## Aim of the task:
From the Milos travel passage, rewrite the part that opens with the words "The entire island" and closes with "the time came!", substituting "table" for "booth".

## Source passage:
..........

We might have begun our visit to Greece in the busy big city of Athens, and joined everyone and their brother on Santorini, but by making Milos our last stop, we made sure that we'd have as much space and solitude as we desired before another year of big city life in Madrid.
The entire island of Milos has a population of about 5,000 people, and it seems to be gaining traction as a popular tourist destination, recently making lists of best Greek islands to visit (Greece has over 200 that are inhabited, so there's a lot to choose from!). We chose it because of its beaches and because it made sense geographically - we began by visiting Crete, the farthest island we wanted to see first, then Santorini next, and finally Milos which is in between Athens and Santorini. It all came together well, although the ferry between Santorini and Milos certainly wasn't short - six hours was the best option I could find! We staked out a booth that we sometimes had to ourselves and sometimes had to share, but it had an outlet and windows...needless to say, we were happy to get off the boat when the time came!
D - People were so anxious to get off the ferry that quite a crowd formed near the back loading area a few minutes before the giant hydraulic door/ramp thing opened to let everyone out. I couldn't help but put together a critical commentary on modern day society in my mind as I watched several people film the huge door slowly open with their phones held high above their heads in the crowd. Seriously, the door took like a full minute to open. What is anyone going to do with a video like that? Why is it that we now feel the impulse to film every mundane moment in our lives? Oh well, I guess. Perhaps this seems a bit hypocritical as we probably also capture a fair bit of the mundane here on the blog, but at least I didn't film the door...
We arrived around lunchtime on our first day, so after checking into our Airbnb, we walked along the quiet harbor and found O! Chamos! Danny and I shared numerous plates - everything was so good and served to us under a roof of greenery as we caught glimpses of the bay across the street. I'd term the restaurant thoughtful - the menu comes in at least five languages, there's a small playground at the front of the patio area for children, and ingredients, such as the goat cheese we enjoyed, are sourced from animals kept on the island by the owner's family. Highly recommend.
After lunch we walked across the street to Papikinou Beach for a short, peaceful swim. I think it was mostly us and a handful of locals as Danny practiced handstands and we watched a few boats float by. Our lunch was late and hearty due to not arriving on the island until the early afternoon, so after our swim we walked back through town and called it a day.

..........

## Provided data:
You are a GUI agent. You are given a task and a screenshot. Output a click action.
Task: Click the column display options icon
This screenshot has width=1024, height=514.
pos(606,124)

..........

## Exercise solution:
The entire island of Milos has a population of about 5,000 people, and it seems to be gaining traction as a popular tourist destination, recently making lists of best Greek islands to visit (Greece has over 200 that are inhabited, so there's a lot to choose from!). We chose it because of its beaches and because it made sense geographically - we began by visiting Crete, the farthest island we wanted to see first, then Santorini next, and finally Milos which is in between Athens and Santorini. It all came together well, although the ferry between Santorini and Milos certainly wasn't short - six hours was the best option I could find! We staked out a table that we sometimes had to ourselves and sometimes had to share, but it had an outlet and windows...needless to say, we were happy to get off the boat when the time came!